月暦では一月~三月までを「春」、四月から六月までを「夏」、七月~九月までを「秋」、十月~十二月までを「冬」と定めていますが、たとえば、2004年の正月は1月22日から始まり、2005年の正月は2月9日から、2006年の正月は1月29日から始まるというように、毎年まちまちです。比べて、太陽暦では●月▲日といえば、毎年同じ季節になります。気温もその年によって、多少の違いがあるにしても平均することができます。
このようなズレを解消するため太陰太陽暦(月暦)では「二十四節気」が取り入れられています。
二十四節気とは、古代中国で成立したもので、当初、冬至を計算の起点にして、1太陽年を24等分した約15日ごとに設けられました。これを平気法または時間分割法といいます。しかし、地球の公転軌道は楕円であることと、太陽の黄道上での運行速度が一定ではないため、実際の春分点や夏至などにズレが生じていました。このため、中国では清朝の時の憲暦から、日本では天保暦から、黄道を春分点を起点とする15度ずつの24分点に分け、太陽がこの点を通過する時を二十四節気とすることにしました。

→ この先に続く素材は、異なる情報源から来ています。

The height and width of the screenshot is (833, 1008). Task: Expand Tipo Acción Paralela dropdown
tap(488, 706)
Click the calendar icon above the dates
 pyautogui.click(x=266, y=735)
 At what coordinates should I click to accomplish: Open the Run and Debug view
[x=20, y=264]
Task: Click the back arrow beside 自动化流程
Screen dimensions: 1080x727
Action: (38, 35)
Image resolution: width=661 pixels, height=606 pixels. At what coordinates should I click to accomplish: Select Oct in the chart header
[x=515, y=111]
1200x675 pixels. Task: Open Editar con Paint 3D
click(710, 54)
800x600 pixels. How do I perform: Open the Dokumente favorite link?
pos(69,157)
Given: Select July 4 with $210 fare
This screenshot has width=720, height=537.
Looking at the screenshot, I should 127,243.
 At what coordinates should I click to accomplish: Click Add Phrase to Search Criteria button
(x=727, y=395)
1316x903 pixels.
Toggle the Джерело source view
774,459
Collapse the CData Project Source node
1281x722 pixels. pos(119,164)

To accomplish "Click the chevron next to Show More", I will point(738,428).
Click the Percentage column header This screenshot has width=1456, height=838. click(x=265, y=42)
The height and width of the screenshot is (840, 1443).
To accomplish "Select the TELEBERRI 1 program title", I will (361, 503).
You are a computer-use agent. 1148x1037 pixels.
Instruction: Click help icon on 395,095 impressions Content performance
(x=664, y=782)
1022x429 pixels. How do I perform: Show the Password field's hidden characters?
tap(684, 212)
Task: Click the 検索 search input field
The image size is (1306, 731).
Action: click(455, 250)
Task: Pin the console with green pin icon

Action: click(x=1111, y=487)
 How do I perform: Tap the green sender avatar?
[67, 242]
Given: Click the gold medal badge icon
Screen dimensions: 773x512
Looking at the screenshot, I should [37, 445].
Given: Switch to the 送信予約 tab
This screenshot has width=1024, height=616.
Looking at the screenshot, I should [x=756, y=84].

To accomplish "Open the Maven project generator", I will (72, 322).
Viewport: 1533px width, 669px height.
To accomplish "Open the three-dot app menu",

これを定気法または空間分割法といいいます。従って、必ずしもその日数の長さは等分ではありません。
二十四節気の基本的な考え方は、実際の一年(1太陽年)をまず二至二分(冬至と夏至で二分し、さらに春分と秋分に二分した四等分)を定め、その真ん中に四立(しりゅう=立春、立夏、立秋、立冬の四等分)が定められ、これを八節と呼びその間隔は約45日間です。さらにそれを3分割したのが二十四節気となるわけです。
この考え方でも分かるように、二十四節気とは、太陰太陽暦(月暦)の太陽暦にあたる部分で、月の満ち欠け(朔望月)とは全く関係がありません。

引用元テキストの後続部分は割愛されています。